“Stop al traffico dei selfie sui Passi dolomitici”

Fronte comune di ambientalisti, politici, professionisti ed esperti di montagna per la chiusura parziale dei passi dolomitici. Se parla da anni, ciclicamente ogni primavera in vista dell’assalto estivo. Molti i tentativi, i piani per far fronte al traffico tra bellezze Unesco. Troppi interessi diversi tra ambientalisti, politici, imprenditori… E, sinora, non si è mai addivenuto ad un Piano risolutore.

Il Comitato Car is over

Ora è nato un Comitato denominato “Car is over – chiusura dei Passi dolomitici estate 2023” che vede come regista Michil Costa, albergatore-ecologista. In molti hanno aderito, già si è tenuto un primo incontro per studiare le mosse. Hanno aderito, come riporta altoadige.it, Luigi Casanova (dottore Forestale e storico esponente e presidente onorario di Mountain Wilderness), Diego Cason (sociologo del turismo e della pianificazione territoriale), Michil Costa (oste, imprenditore, presidente della Maratona dles Dolomites e autore di “FuTurismo-Un accorato appello contro la monocultura turistica”), Stefano Dell’Osbel (architetto ed esperto in mobilità e promotore del progetto “Treno delle Dolomiti” dell’agordino), Riccardo Dello Sbarba (filosofo, giornalista professionista e consigliere provinciale di Bolzano dei Verdi), Helmut Moroder (ingegnere e consulente nel settore mobilità, responsabile di sviluppo e innovazione presso la Sad di Bolzano), Silvia Simoni (ingegnere ambientale e ceo di Mountain-eering), Luigi Spagnolli (ex sindaco di Bolzano e senatore) e Carlo Zanella (presidente del Cai Alto Adige).

Le iniziative

Durante il primo incontro si è parlato del progetto-pilota di chiusura parziale dei Passi per l’estate 2023. Si è parlato delle iniziative da mettere in cantiere, tra le quali figurano anche petizioni, raccolte firme e flash mob.

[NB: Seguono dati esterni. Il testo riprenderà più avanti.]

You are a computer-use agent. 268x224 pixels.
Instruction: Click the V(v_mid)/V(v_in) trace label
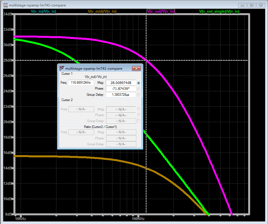[102, 11]
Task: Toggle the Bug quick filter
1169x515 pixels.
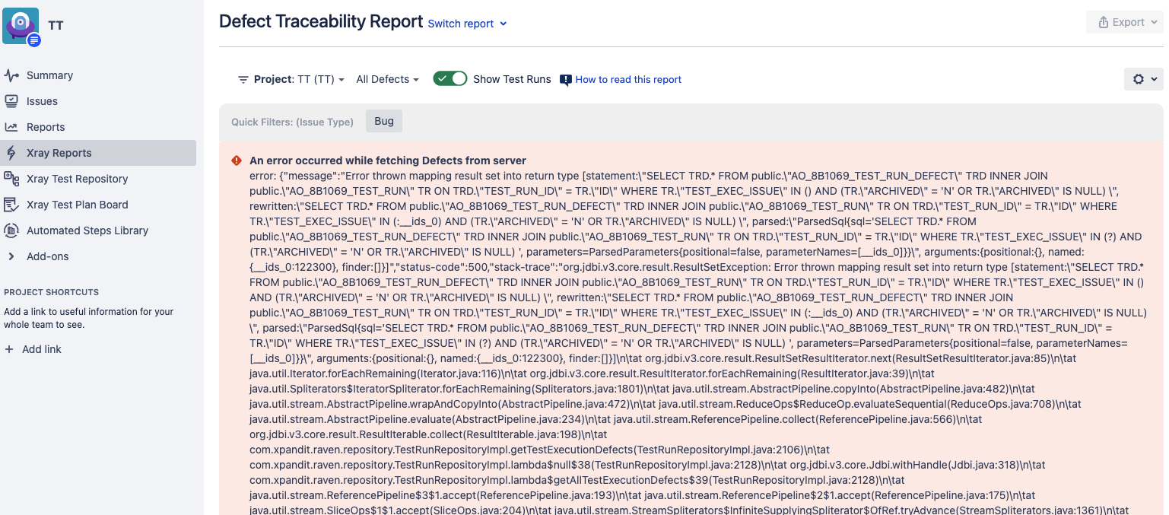Action: (384, 122)
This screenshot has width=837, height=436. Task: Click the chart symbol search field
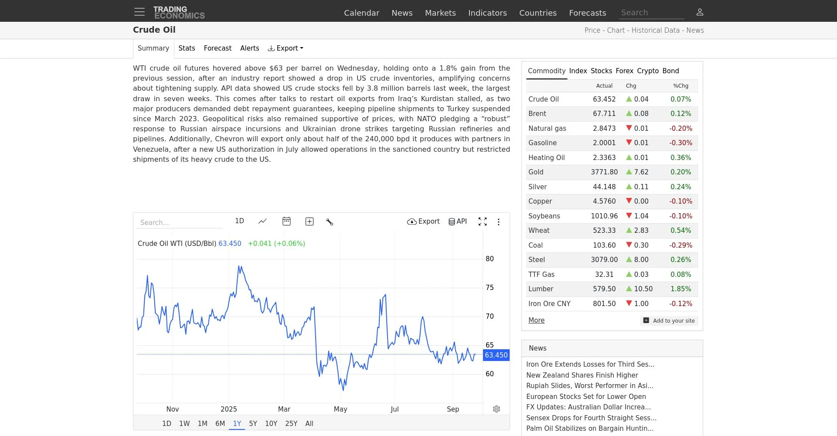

Vogliamo dire stop al traffico dei selfie.

I Passi presi in esame sono Gardena, Sella, Pordoi e Campolongo.

Car is over Siamo già in primavera ma ancora non è stato stabilito ancora un piano per evitare che si ricreino quei flussi che abbiamo visto soprattutto negli ultimi anni. Vorremo dare il nostro contributo con proposte concrete.